[DESCRIPTION OF THE TASK]
Only the lines from the one bearing "Task: Open the" through the end of the entries should be output, exactly as they stand, and pictures should be skipped.

[Entries taken from a collection]
☆ ☆ ☆ ☆

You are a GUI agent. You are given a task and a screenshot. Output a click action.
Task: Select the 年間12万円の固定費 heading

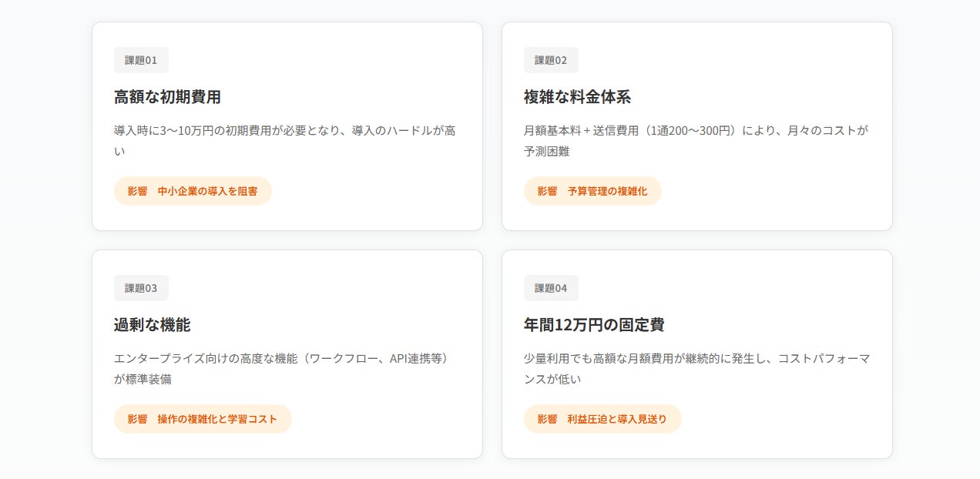(594, 325)
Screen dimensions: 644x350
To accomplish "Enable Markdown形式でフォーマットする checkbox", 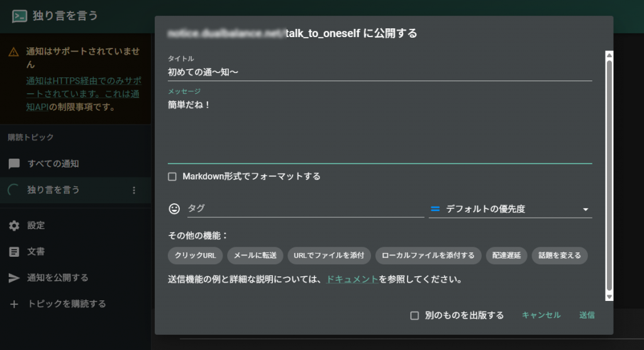I will tap(172, 177).
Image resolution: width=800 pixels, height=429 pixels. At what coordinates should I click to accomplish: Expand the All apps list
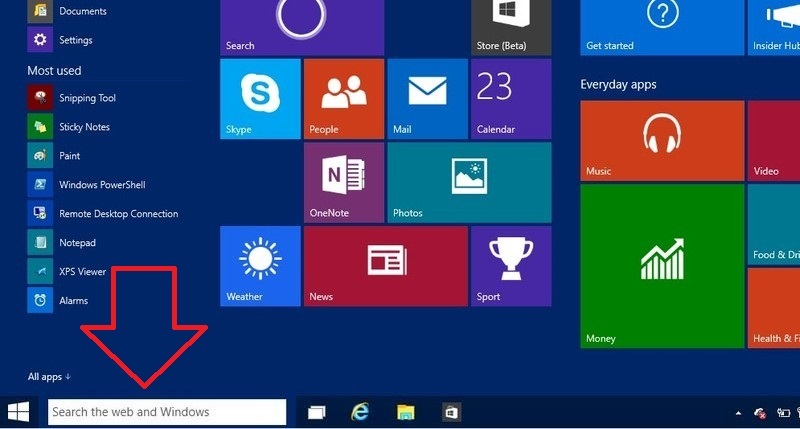click(x=49, y=377)
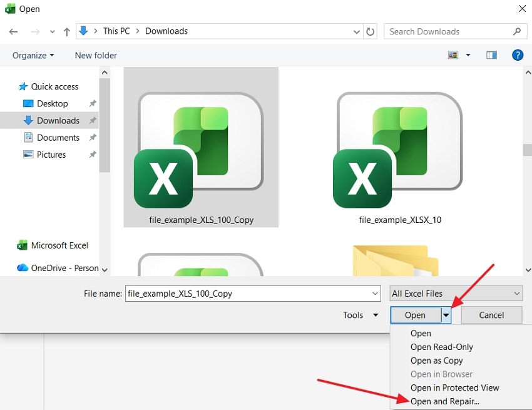Click the search magnifier in Search Downloads
Viewport: 532px width, 410px height.
[516, 31]
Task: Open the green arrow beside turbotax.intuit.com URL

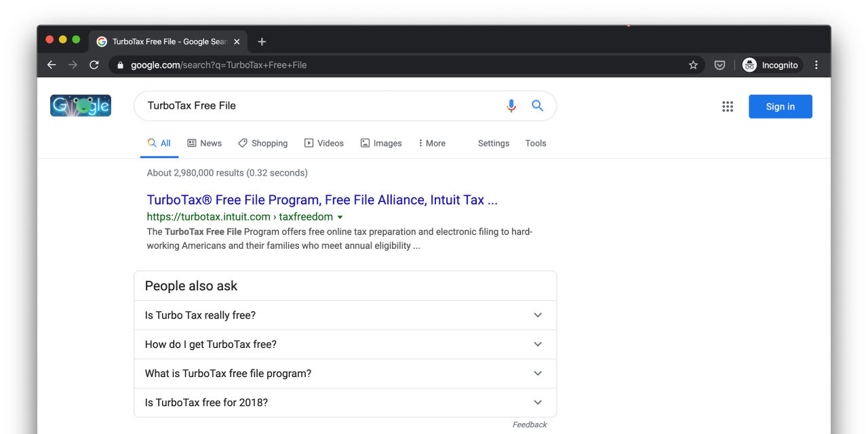Action: tap(340, 218)
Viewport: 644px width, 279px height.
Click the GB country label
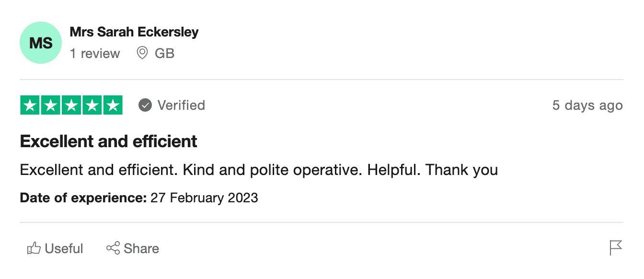pyautogui.click(x=164, y=53)
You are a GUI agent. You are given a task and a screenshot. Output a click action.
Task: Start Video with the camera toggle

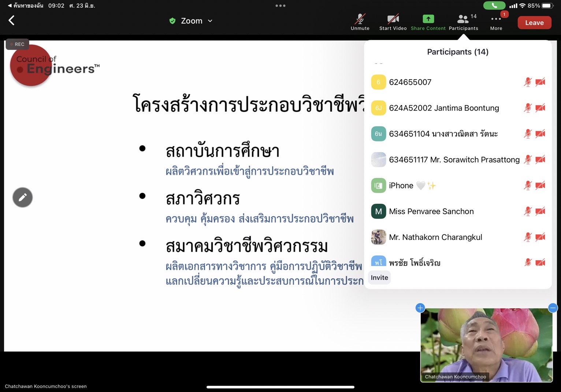(393, 22)
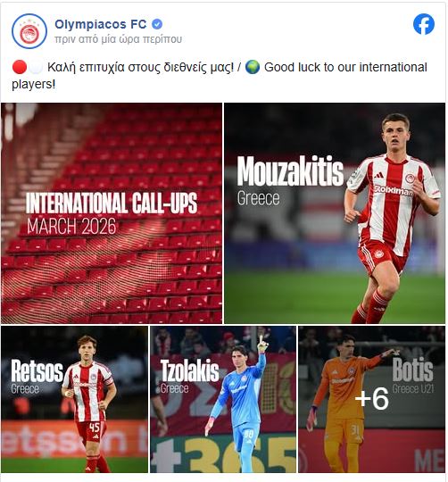Click Tzolakis's raised pointing hand
The image size is (448, 482).
[262, 344]
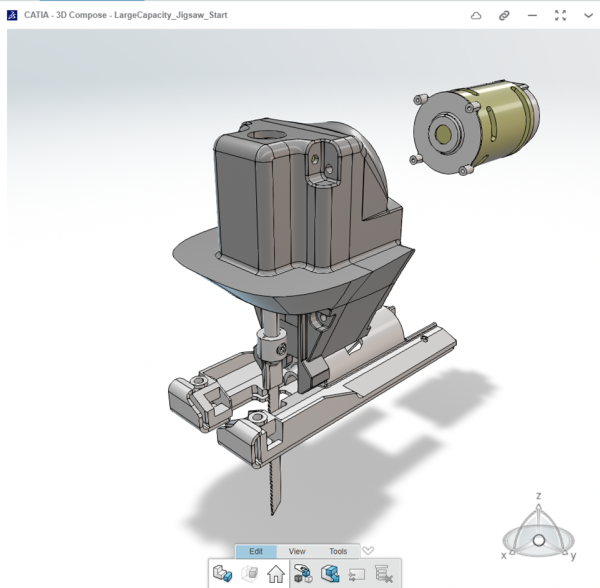Click the chain link icon in title bar

pos(505,15)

☆ ☆ ☆ ☆

[ANSWER SECTION]
Task: Open the green arrow beside turbotax.intuit.com URL

Action: tap(340, 218)
Viewport: 644px width, 279px height.
Click the GB country label
pyautogui.click(x=164, y=53)
You are a GUI agent. You are given a task and a screenshot. Output a click action.
Task: Start Video with the camera toggle

(393, 22)
Click Tzolakis's raised pointing hand
The image size is (448, 482).
[262, 344]
Click the chain link icon in title bar

pos(505,15)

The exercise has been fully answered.